- ABOUT THIS EXERCISE -
Copy out the Macross Plus text below in full, word for word, with its headings and line breaks intact.

None of these toys are widely available in the U.S. due to ongoing legal disputes between Big West and Tatsunoko Production/Harmony Gold USA over the Macross copyright.

===Model kits===
Hasegawa Hobby Kits released non-transforming model kits of the YF-19 and YF-21 in fighter modes between 2001 and 2002. The molds for both planes were re-used for the VF-19A (from Macross VF-X2) and VF-22S (from Macross 7), respectively.

In 2009, Hasegawa released a new-tool 1:48 scale kit of the YF-19, in conjunction with their 1:48 VF-1 Valkyrie model kit.

Resin and garage kits of the Macross Plus variable fighters have been manufactured by several different companies in Japan. The most well-known of these kits is the 1/100 Perfect Variable YF-19 by Studio HalfEye, which became the basis for Yamato Toys' 1/72 diecast toy.

Bandai released High Grade 1/100 plastic model kits of the VF-19 and VF-21 in 2023 and 2024 respectively, which were able to transform via switching parts.

===Manga adaptation===
A new manga adaptation of the anime is being serialized by comic publisher Kadokawa Comics A with the name Macross Plus: TAC Name. The story of the comic is a retelling of the events from the anime as well as a more detailed description of the background and past history of the characters. The artist of the manga is Naoki Moriya and is available since February 10, 2012.

- MATERIAL PROVIDED -
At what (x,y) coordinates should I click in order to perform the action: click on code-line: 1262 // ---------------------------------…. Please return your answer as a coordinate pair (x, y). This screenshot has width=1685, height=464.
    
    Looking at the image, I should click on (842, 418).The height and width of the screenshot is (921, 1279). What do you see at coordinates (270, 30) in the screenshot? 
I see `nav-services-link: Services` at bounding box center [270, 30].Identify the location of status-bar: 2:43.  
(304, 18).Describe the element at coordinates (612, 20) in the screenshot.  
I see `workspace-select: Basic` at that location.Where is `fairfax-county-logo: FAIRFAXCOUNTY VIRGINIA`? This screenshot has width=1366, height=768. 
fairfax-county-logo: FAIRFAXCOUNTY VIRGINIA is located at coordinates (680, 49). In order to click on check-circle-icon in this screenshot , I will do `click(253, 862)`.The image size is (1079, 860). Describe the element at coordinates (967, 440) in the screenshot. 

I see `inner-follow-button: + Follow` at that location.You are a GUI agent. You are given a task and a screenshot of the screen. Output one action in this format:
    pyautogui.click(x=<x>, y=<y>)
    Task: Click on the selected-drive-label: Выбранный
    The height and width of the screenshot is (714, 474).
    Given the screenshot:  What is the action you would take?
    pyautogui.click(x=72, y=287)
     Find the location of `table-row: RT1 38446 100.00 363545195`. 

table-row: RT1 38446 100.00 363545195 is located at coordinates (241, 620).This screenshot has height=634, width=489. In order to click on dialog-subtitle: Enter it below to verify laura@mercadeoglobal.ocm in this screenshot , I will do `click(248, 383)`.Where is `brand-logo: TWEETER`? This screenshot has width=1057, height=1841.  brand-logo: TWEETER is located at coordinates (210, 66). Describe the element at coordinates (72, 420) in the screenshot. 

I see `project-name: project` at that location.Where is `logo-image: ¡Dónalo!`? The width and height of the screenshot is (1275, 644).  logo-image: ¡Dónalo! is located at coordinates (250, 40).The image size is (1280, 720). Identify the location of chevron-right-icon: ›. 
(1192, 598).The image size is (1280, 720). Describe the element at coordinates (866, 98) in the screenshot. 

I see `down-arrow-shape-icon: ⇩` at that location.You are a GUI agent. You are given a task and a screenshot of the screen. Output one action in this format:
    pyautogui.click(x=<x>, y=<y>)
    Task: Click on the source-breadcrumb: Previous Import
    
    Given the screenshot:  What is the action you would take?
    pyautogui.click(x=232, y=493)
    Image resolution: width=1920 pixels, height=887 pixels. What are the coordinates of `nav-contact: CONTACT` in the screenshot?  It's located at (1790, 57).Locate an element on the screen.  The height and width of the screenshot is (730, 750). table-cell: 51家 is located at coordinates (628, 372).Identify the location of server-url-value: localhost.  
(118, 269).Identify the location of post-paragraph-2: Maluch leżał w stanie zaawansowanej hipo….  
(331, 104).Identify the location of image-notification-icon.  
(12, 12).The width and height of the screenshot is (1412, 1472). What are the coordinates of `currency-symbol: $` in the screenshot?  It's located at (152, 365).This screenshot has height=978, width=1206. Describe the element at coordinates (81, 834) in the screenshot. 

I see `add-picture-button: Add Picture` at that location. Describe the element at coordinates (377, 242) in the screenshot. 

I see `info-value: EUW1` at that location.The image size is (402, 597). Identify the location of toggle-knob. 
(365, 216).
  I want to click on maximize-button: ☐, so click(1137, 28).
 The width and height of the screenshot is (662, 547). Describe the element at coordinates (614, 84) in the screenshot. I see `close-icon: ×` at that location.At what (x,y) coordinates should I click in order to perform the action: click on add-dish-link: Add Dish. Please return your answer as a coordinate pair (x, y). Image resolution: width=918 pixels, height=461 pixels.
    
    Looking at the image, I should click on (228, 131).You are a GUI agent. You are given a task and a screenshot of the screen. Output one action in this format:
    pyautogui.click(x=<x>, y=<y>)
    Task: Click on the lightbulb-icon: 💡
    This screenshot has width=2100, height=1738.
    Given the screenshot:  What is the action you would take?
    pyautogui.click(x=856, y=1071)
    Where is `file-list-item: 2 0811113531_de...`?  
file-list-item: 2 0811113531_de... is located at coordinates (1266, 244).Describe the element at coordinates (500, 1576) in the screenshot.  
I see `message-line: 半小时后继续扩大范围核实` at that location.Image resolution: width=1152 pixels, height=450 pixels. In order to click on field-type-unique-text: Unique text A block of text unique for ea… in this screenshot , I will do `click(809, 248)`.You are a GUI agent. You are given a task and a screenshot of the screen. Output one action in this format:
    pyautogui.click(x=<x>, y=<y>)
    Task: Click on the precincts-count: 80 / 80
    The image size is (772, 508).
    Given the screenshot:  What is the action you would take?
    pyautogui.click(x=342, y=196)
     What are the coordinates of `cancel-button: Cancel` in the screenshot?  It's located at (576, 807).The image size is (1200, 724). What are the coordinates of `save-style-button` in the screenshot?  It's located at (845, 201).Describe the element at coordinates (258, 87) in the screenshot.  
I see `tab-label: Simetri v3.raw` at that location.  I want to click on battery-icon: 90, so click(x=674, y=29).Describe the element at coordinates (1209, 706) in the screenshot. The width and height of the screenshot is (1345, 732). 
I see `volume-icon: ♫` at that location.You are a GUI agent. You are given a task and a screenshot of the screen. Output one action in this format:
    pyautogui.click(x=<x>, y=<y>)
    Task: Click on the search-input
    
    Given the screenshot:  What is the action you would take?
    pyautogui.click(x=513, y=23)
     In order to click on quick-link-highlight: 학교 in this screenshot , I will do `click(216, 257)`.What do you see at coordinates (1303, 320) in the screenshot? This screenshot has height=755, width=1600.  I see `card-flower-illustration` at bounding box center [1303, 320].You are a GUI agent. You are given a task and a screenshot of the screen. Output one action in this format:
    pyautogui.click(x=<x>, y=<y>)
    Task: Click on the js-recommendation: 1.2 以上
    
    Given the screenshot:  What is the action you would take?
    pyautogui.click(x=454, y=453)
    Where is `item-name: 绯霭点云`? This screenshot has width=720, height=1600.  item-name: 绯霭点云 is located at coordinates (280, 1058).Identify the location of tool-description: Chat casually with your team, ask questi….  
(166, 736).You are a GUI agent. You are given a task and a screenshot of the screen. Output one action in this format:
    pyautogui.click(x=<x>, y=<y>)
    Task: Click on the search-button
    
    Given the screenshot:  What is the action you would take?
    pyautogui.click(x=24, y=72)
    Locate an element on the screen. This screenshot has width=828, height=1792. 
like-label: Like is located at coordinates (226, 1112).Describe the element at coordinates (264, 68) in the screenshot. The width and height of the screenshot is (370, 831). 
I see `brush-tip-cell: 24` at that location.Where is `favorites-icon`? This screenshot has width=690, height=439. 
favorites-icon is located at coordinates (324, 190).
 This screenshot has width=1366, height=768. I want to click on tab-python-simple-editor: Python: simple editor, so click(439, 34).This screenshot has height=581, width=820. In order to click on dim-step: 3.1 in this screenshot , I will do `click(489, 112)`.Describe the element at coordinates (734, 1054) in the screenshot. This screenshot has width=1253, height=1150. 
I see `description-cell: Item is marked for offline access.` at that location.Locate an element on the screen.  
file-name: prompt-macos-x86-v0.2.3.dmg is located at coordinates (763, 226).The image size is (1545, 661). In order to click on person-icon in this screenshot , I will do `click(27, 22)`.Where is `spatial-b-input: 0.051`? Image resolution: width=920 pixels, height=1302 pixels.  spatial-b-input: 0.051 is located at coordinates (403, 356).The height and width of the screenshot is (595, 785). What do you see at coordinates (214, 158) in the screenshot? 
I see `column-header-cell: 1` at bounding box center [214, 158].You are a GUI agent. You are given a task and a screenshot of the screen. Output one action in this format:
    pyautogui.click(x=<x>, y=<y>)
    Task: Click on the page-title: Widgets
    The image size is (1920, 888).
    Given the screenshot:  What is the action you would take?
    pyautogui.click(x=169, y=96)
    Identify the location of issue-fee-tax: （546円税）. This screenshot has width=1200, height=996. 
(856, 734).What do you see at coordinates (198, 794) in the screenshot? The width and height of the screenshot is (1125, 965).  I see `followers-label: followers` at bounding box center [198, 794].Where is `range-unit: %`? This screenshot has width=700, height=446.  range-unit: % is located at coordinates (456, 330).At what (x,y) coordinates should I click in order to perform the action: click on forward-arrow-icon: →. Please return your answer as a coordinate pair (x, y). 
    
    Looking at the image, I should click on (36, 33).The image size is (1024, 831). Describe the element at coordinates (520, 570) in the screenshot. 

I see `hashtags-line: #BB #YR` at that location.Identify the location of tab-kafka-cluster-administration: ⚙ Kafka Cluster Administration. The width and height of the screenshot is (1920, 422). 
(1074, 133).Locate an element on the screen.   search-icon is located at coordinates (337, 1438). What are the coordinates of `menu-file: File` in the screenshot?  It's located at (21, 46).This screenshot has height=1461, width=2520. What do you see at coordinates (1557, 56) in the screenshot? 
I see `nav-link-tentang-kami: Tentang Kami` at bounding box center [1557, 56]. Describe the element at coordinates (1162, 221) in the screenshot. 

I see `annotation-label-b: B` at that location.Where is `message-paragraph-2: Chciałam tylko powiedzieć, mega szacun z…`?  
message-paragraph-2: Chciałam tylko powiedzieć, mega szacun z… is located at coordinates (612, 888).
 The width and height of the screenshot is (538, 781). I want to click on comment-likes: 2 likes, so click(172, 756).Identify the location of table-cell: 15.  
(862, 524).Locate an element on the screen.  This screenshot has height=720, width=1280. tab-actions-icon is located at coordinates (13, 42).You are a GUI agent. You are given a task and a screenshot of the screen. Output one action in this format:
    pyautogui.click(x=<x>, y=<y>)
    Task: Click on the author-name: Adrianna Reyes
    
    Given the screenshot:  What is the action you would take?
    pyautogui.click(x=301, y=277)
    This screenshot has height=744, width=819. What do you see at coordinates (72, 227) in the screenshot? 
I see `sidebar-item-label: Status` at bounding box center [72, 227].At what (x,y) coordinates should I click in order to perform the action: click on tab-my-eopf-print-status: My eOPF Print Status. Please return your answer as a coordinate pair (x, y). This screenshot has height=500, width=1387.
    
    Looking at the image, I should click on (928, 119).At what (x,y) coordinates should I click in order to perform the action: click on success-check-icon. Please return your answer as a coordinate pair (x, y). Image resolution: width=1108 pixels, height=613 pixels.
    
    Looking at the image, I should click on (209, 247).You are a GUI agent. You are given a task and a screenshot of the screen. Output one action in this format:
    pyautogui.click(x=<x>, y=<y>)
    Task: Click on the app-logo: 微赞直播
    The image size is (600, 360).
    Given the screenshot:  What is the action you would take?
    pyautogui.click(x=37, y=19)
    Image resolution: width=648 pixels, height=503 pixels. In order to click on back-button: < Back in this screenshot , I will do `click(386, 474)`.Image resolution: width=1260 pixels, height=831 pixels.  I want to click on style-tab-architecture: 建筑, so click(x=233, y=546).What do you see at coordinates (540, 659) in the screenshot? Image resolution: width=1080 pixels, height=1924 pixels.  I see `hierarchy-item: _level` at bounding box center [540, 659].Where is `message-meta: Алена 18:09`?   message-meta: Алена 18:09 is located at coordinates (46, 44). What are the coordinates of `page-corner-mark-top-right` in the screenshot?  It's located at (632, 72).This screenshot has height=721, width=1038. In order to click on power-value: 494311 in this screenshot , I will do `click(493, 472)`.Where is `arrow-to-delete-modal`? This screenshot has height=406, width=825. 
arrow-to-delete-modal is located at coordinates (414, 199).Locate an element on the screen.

- EXERCISE OUTPUT -
None of these toys are widely available in the U.S. due to ongoing legal disputes between Big West and Tatsunoko Production/Harmony Gold USA over the Macross copyright.

===Model kits===
Hasegawa Hobby Kits released non-transforming model kits of the YF-19 and YF-21 in fighter modes between 2001 and 2002. The molds for both planes were re-used for the VF-19A (from Macross VF-X2) and VF-22S (from Macross 7), respectively.

In 2009, Hasegawa released a new-tool 1:48 scale kit of the YF-19, in conjunction with their 1:48 VF-1 Valkyrie model kit.

Resin and garage kits of the Macross Plus variable fighters have been manufactured by several different companies in Japan. The most well-known of these kits is the 1/100 Perfect Variable YF-19 by Studio HalfEye, which became the basis for Yamato Toys' 1/72 diecast toy.

Bandai released High Grade 1/100 plastic model kits of the VF-19 and VF-21 in 2023 and 2024 respectively, which were able to transform via switching parts.

===Manga adaptation===
A new manga adaptation of the anime is being serialized by comic publisher Kadokawa Comics A with the name Macross Plus: TAC Name. The story of the comic is a retelling of the events from the anime as well as a more detailed description of the background and past history of the characters. The artist of the manga is Naoki Moriya and is available since February 10, 2012.